Speaker
Description
The Discrete Empirical Interpolation Method (DEIM) is an important tool in model reduction, significantly reducing the cost of evaluating a high-dimensional function if the function value is known to be nearly contained in a low-dimensional subspace. On a matrix level, DEIM requires one to select a well-conditioned square submatrix $U(I,:)$ of an orthonormal basis $U \in \mathbb R^{n\times k}$. Commonly used approaches to selecting the row index set $I$ proceed in a greedy manner. For example, Q-DEIM by Drmac and Gugercin first selects the row of maximum norm, then removes this selected row by orthogonal projection and updates $U$ before selecting the next row of maximum norm, etc.
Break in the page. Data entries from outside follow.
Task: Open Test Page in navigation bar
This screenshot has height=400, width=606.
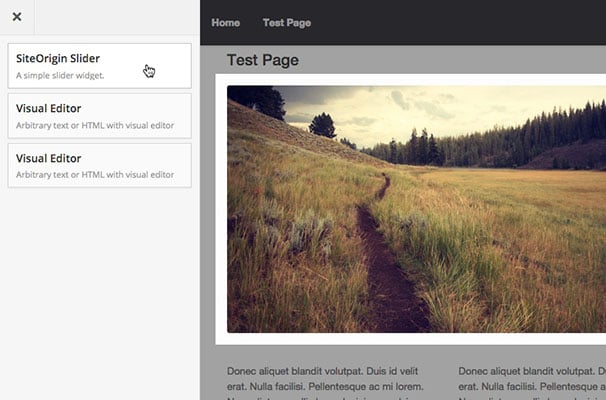Action: (287, 23)
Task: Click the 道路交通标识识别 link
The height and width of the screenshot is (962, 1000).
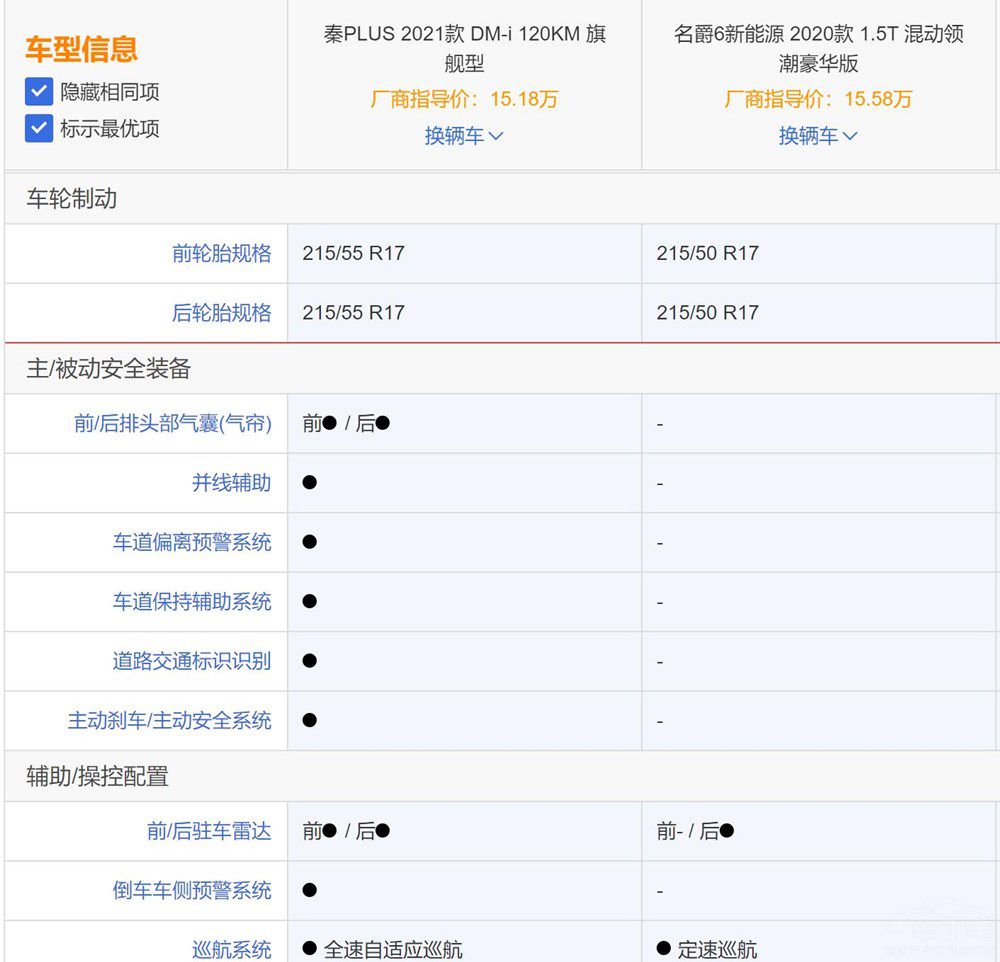Action: click(191, 662)
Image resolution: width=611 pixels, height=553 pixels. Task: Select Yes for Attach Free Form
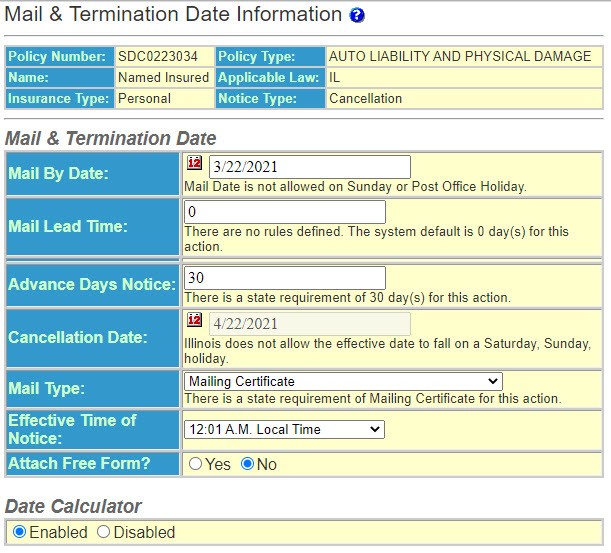(195, 464)
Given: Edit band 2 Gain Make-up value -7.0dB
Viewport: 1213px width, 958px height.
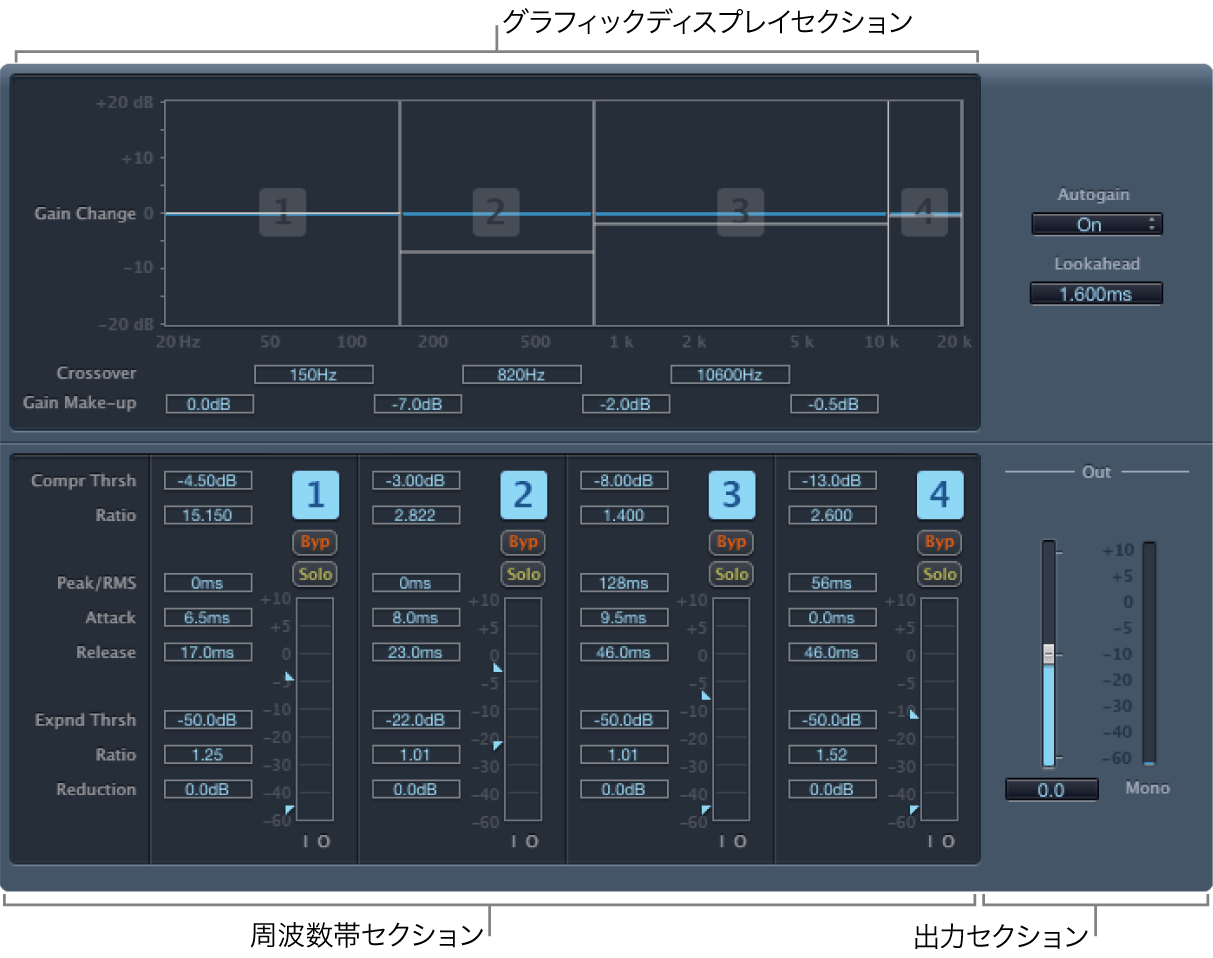Looking at the screenshot, I should coord(417,404).
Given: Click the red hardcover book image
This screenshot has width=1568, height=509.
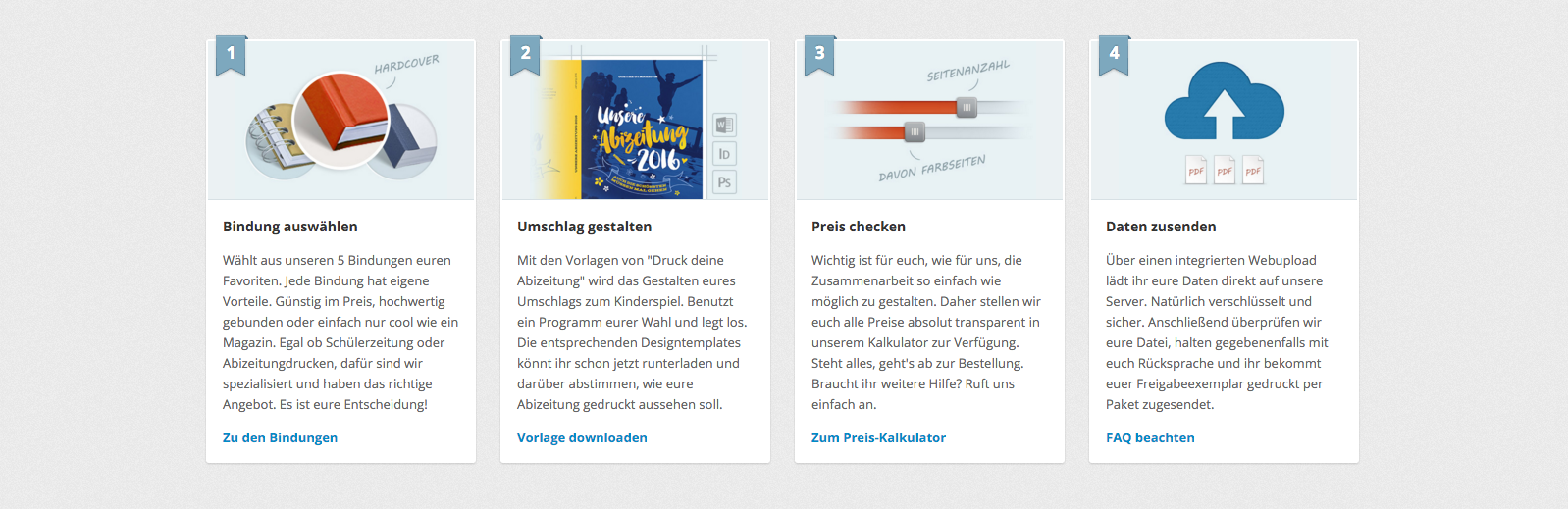Looking at the screenshot, I should [341, 119].
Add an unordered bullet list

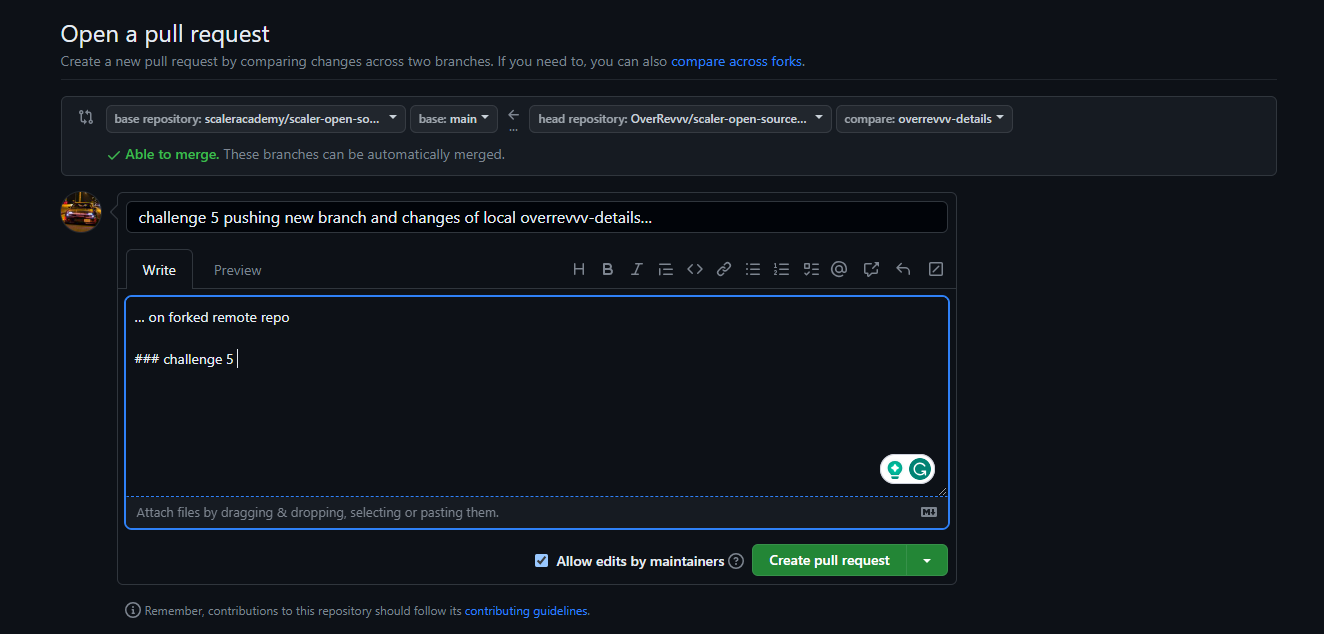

While such greedy strategies often work well, there are cases for which $\|U(I,:)^{-1}\|_2$ grows exponentially with $k$. Randomization provides a simple cure: Instead of choosing the row of maximum norm, one selects the row index randomly with probability proportional to the row norm. The selected row is removed by orthogonal projection and, in turn, the probability distribution for selecting the next row is adapted. The index set $I$ resulting from this adaptive randomized selection satisfies $\|U(I,:)^{-1}\|_2 \le \sqrt{1+k(n-k)}$ in expectation, which matches the bound obtained from solving the NP complete problem of finding the submatrix of maximum volume. The derandomization of our adaptive randomized DEIM strategy results in a deterministic algorithm recently proposed by Osinsky, which is slightly more expensive but satisfies the same bound deterministically. The talk will also consider various applications and extensions, including symplectic model reduction and Lagrangian graph bases.